The researchers placed stickers at multiple locations like light switches and door The “proof of concept experiment” showed both bacterial species were detected repeatedly from the stickers.
In contrast, the swabbing method is impractical on complex surfaces like door handles, light switches, and fomites, which are other objects likely to be contaminated with, and spread infectious organisms. Swabs do a poor job of taking up bacteria from dry surfaces, according to the report.
“In the food production facility, conventional swabbing as a standard method can only expose a momentary snapshot,” the investigators wrote. “For example, it is not possible to reconstruct information about yesterday’s status after cleansing has been performed. In addition, when moistened swabs or contact-plate sampling methods are used, they bring with them growth medium into a supposedly clean environment, making subsequent disinfection necessary.”

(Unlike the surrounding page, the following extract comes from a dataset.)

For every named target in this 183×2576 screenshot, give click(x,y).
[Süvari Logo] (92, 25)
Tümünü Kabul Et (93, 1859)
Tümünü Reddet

The investigators showed that plain paper stickers could not only trap bacterial pathogens and related DNA, but also dead, and viable but non-culturable pathogens, which also can pose a threat to public health.
As on author explained, a major advantage of stickers is in handling, as they are easy to distribute and to collect; Stickers can be directly placed into the DNA-extraction kit’s first protocol step, and investigators noted that they did not encounter any inhibition or loss of information during DNA-extraction, or qPCR.